La Chambre des représentants a entamé une audience publique sur la modification de la loi sur la police du Nigeria pour imposer une représentation de 15 % des femmes dans le recrutement policier. Le président Abbas Tajudeen a souligné la nécessité de la diversité pour améliorer le professionnalisme et la responsabilité. Le projet de loi exige également des programmes sensibles au genre et un suivi pour remédier à la sous-représentation chronique des femmes dans la force.
Le lundi 17 novembre 2025, la Chambre des représentants au Nigeria a initié une audience publique sur une proposition de modification de la loi n° 2 de 2020 sur la police du Nigeria.
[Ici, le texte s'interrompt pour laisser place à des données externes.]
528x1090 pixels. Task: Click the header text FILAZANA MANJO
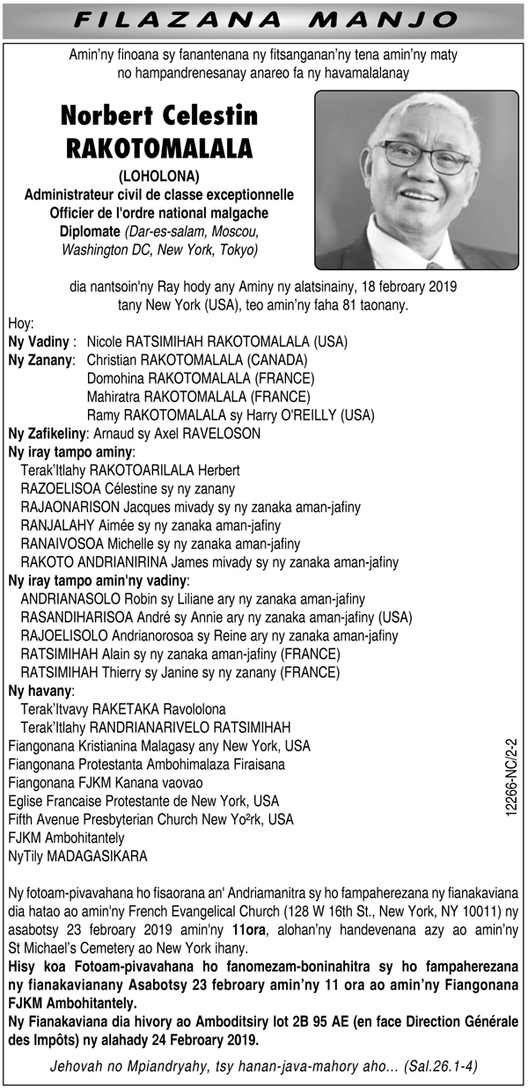(x=263, y=19)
Cette modification vise à établir un seuil obligatoire de 15 % pour la représentation des femmes dans le recrutement policier, remédiant à la sous-représentation historique des agentes féminines dans la force, en particulier dans les postes de commandement.
Le président Abbas Tajudeen, qui a ouvert la session, a décrit le projet de loi comme une étape vitale vers un système policier inclusif et responsable qui reflète la diversité de la nation. Il a mis en lumière comment le faible nombre de femmes a nui au professionnalisme et laissé les victimes de crimes sensibles sans soutien adéquat. « Au cœur de ce projet de loi se trouve la justice, l'équité et la reconnaissance que la police efficace doit puiser sa force dans la diversité », a déclaré Tajudeen. « Pendant trop longtemps, la Police nigériane a fonctionné avec une représentation disproportionnellement faible des femmes, en particulier dans sa structure de leadership. Cela n'a pas seulement limité les opportunités pour de nombreuses femmes compétentes, mais a également privé l'institution de la perspective unique et de l'empathie que les agentes féminines apportent à l'application de la loi et aux relations communautaires. »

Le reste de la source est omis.